Studies presented at the meeting included projects conducted under the DC Metro Tobacco Research and Instruction Consortium (MeTRIC), which is lead by Horn. MeTRIC is a partnership of experts in tobacco control from three founding institutions: Milken Institute SPH, Georgetown University and the Schroeder Institute for Tobacco Research and Policy Studies at Legacy. One MeTRIC study by Horn and colleagues looked at retail stores selling tobacco products and their proximity to middle and high schools in six West Virginia counties. The study found a relationship between a high density of such stores and locations of schools, a finding that suggests students may frequent such establishments in order to buy or get others to buy tobacco products.

Another project by MeTRIC student member Vinu Ilakkuvan and her colleagues at Legacy studied whether youth watching shows and video online, instead of traditional live or recorded television, were exposed to more advertisements for tobacco products.  Ilakkuvan and her colleagues at Legacy surveyed 15 to 21 year olds and found that young people who watched video and shows online were 1.24 times more likely to see such ads compared to TV watchers.

According to the CDC about 23 percent of high school students currently use a tobacco product, such as cigarettes, cigars, hookahs or pipes. Unless such rates come down, the CDC estimates that millions of children and young adults alive today could die of smoking related illnesses—unless messages about the risks of smoking start to take hold in the younger generation. In fact, a SRNT study lead by doctoral students Maliha Ali, Diane J. Martinez, Tiffany R. Gray, and Laurel Curry examined factors related to youth simultaneously using multiple tobacco products.

Lorien C. Abroms, ScD, MA, MeTRIC co-director and an associate professor of prevention and community health at Milken Institute SPH and colleagues, presented the results from studies examining the ability of text messaging systems to help smokers resist the urge to light up. In one study, Abroms and her team, including students Leah E. Leavitt, Jennifer Schindler Ruwisch and post-doctoral fellow Christina Heminger, DrPH, looked at women enrolled in a program called Text4Baby, which sends text messages aimed at helping pregnant women stop or cut down on tobacco use. The participants reported smoking an average of 7.6 cigarettes per day at the start of the study and that decreased to 2.4 cigarettes per day at the four week mark. The pilot test suggests that such text messaging programs may help motivate women to stick to a quit date or cut down on smoking—outcomes that can lead to better health for new mothers and babies, Abroms says.

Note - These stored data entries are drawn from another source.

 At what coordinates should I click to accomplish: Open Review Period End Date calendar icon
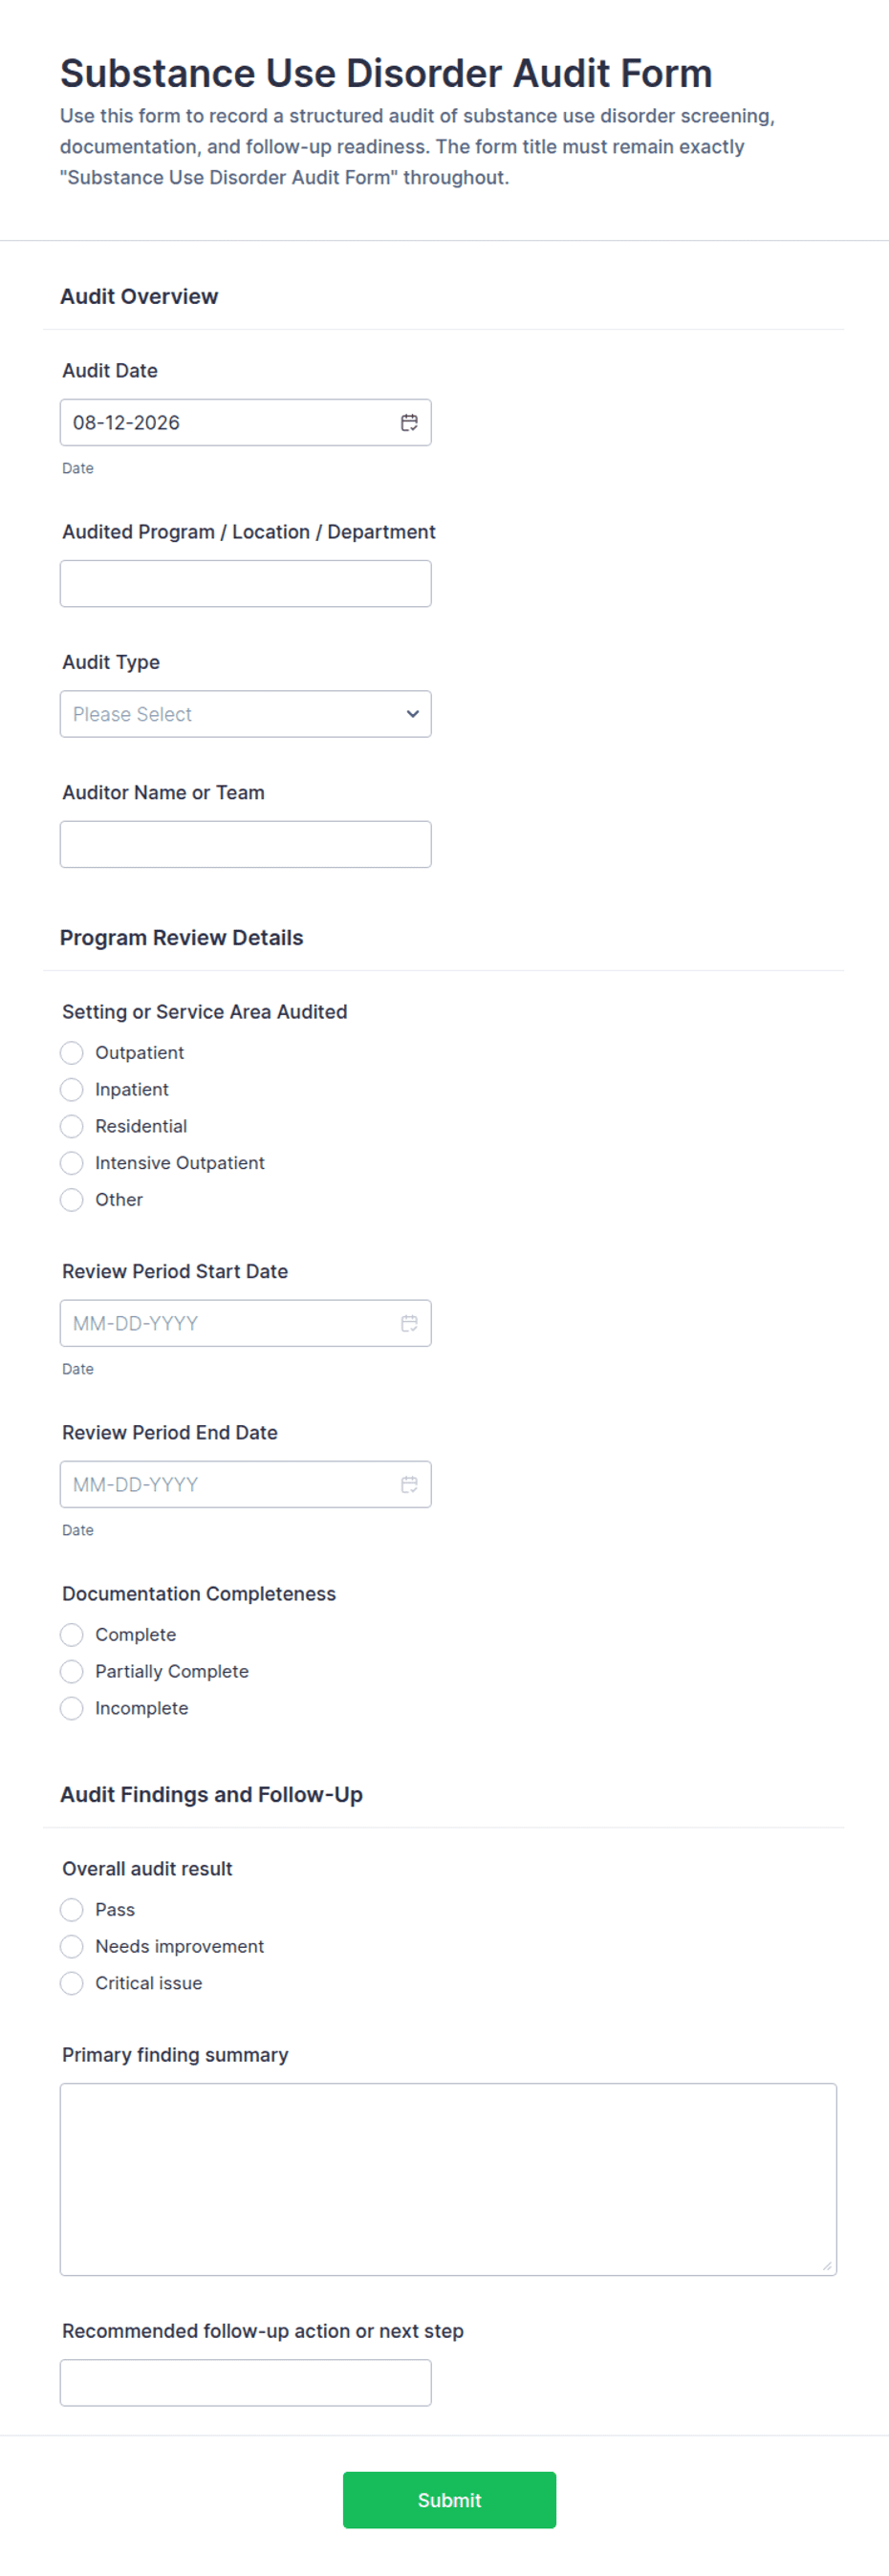[409, 1484]
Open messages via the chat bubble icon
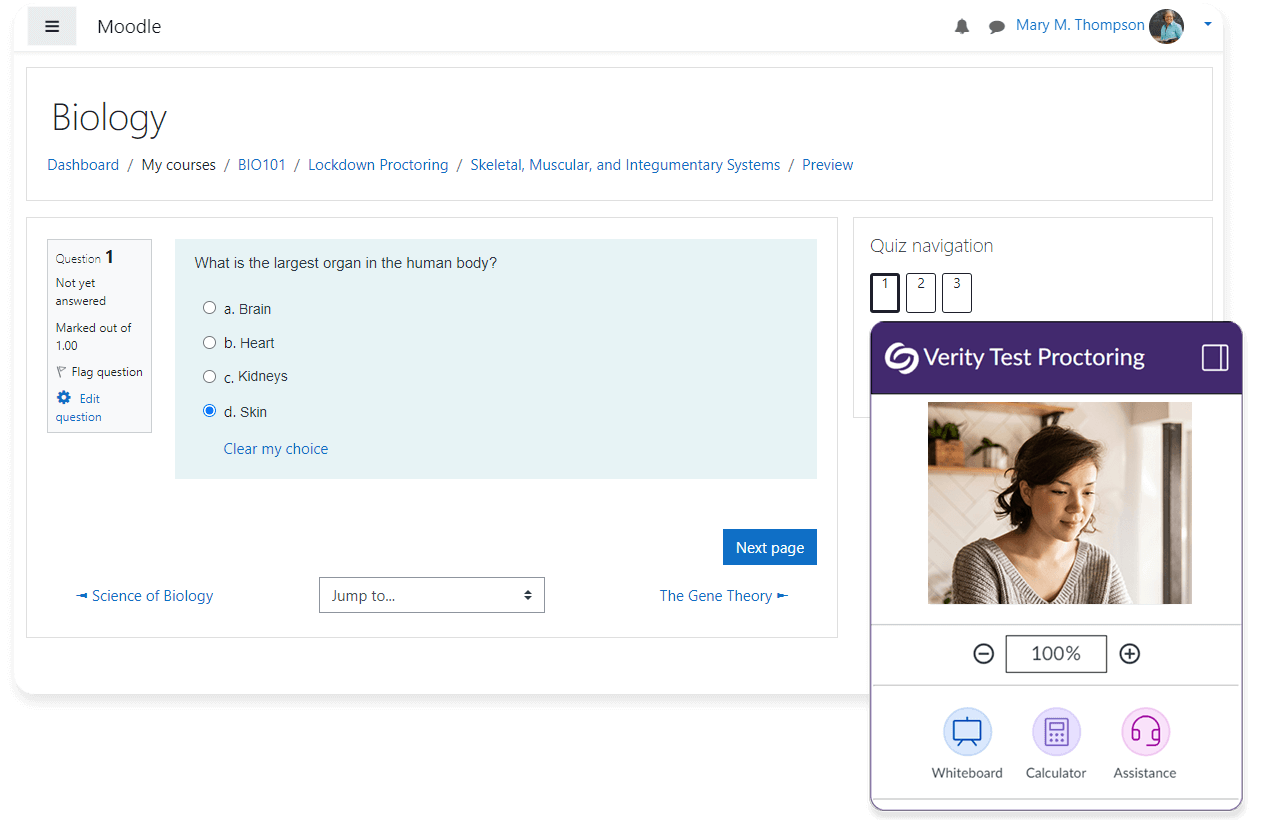This screenshot has width=1277, height=820. coord(996,26)
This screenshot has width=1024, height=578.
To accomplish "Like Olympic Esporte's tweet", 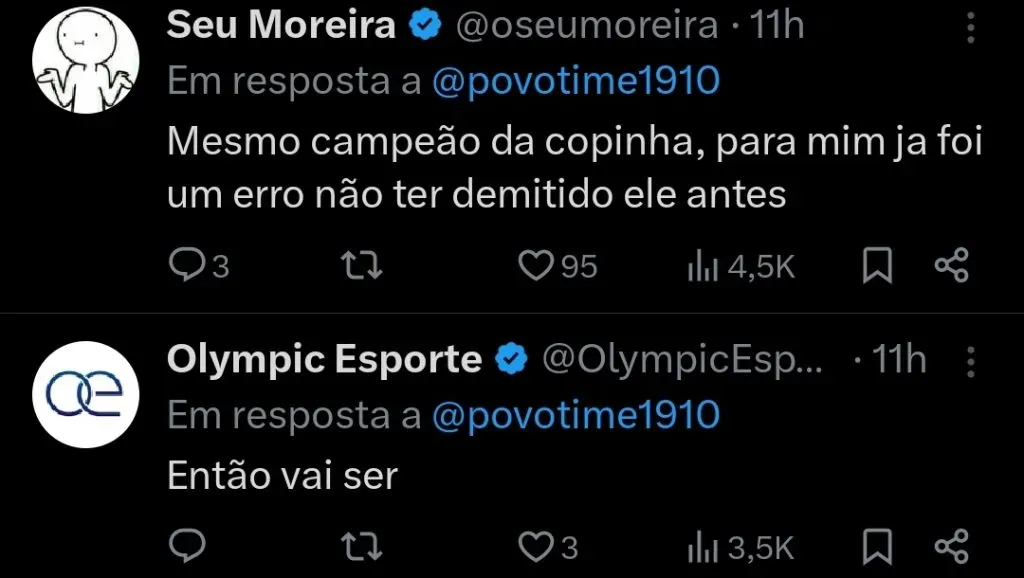I will (x=536, y=546).
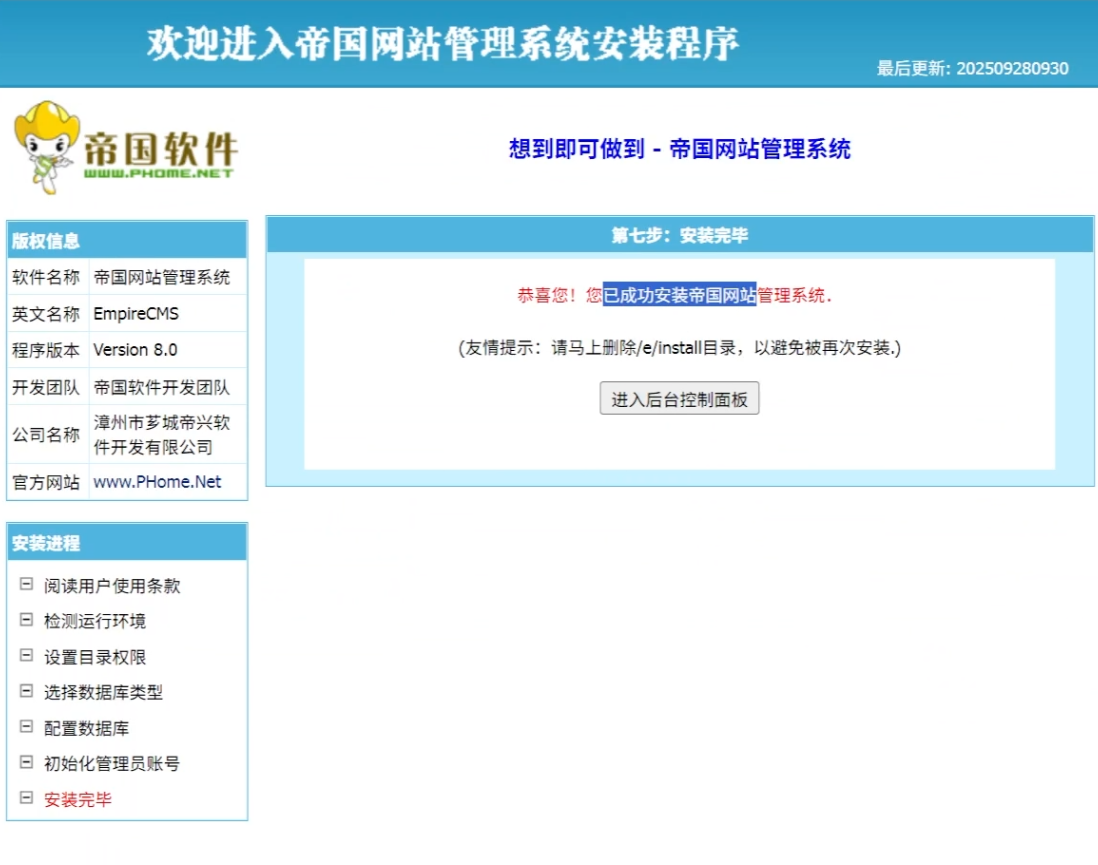Click the box icon beside 配置数据库
This screenshot has height=865, width=1098.
[26, 727]
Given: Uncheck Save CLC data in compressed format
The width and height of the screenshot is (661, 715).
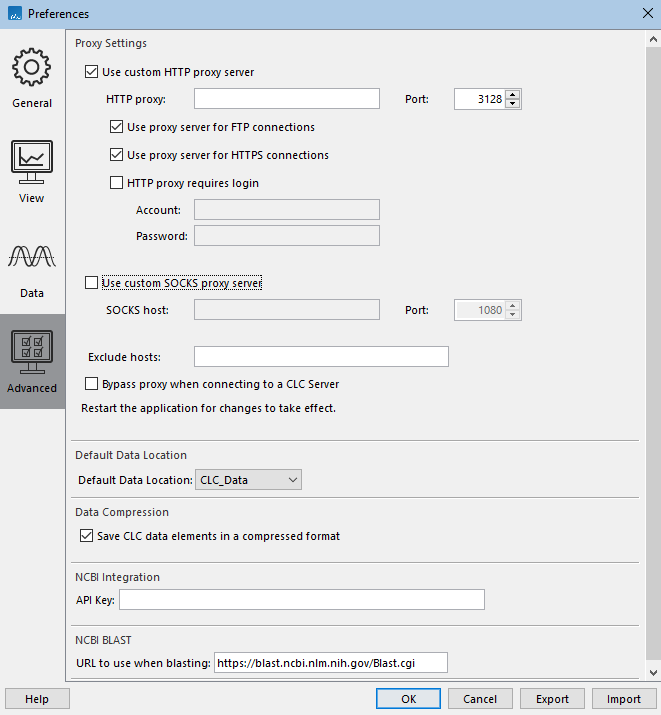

Other Milken Institute SPH research presented at the SRNT meeting includes studies showing or suggesting that:

  • Factors that predict teenage use of both cigarettes and marijuana include peer influence, depression and stressful life-events.
  • Youth that use more than one tobacco product, including cigars or e-cigarettes, are more likely to be older teens or male.
  • Black & Mild and Swisher Sweets are the primary cigar brands using direct mail and e-mail marketing ads and almost all ads including promotions.
  • Social media can amplify public health messages aimed at getting youth and young adults to never start or quit using tobacco products.
  • For a small number of teen smokers, smoking has become almost a full time job – with use averaging a cigarette almost every 30 waking minutes.

In addition to Milken Institute SPH faculty members Horn and Abroms the following students presented or contributed to research that was included at this year’s SRNT meeting: Diane J. Martinez; Jennifer Schindler-Ruwisch; Tiffany R. Gray, Laurel Curry; Ollie Ganz; Leah E. Leavitt; Christina L. Heminger and Maliha Ali, and Vinu Ilakkuvan.

“Our students had an impressive showing of innovation and professionalism,” said Horn. “I am very proud to call them colleagues in tobacco control.”